#### [WORK INSTRUCTIONS]
Gather every line of the data below that contains the word "size", matching case exactly.

Stored dataset items:
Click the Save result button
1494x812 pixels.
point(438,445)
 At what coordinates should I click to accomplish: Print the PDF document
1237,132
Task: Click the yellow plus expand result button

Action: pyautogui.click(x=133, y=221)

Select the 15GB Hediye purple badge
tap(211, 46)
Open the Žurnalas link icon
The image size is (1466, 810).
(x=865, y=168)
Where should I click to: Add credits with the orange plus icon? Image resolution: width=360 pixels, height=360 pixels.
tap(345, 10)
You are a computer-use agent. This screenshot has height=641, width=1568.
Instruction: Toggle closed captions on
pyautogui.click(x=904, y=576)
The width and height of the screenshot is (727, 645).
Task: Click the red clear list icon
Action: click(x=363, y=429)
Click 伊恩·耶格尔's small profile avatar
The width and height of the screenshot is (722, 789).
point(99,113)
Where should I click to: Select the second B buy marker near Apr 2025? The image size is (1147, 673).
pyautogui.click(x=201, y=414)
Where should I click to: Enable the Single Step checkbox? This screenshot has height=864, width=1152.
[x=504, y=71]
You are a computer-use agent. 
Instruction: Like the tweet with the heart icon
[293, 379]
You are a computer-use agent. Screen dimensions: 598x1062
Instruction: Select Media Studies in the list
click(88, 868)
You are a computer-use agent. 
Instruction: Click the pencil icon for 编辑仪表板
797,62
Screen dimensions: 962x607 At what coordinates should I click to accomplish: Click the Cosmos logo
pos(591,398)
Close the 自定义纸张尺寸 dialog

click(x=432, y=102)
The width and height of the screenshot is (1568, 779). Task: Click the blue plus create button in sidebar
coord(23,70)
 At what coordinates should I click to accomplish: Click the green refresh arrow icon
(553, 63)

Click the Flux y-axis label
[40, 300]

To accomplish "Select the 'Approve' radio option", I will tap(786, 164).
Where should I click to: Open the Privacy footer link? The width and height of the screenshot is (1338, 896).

#### [THE REPLY]
The image size is (1466, 810).
Where should I click to: Select the second B buy marker near Apr 2025? The image size is (1147, 673).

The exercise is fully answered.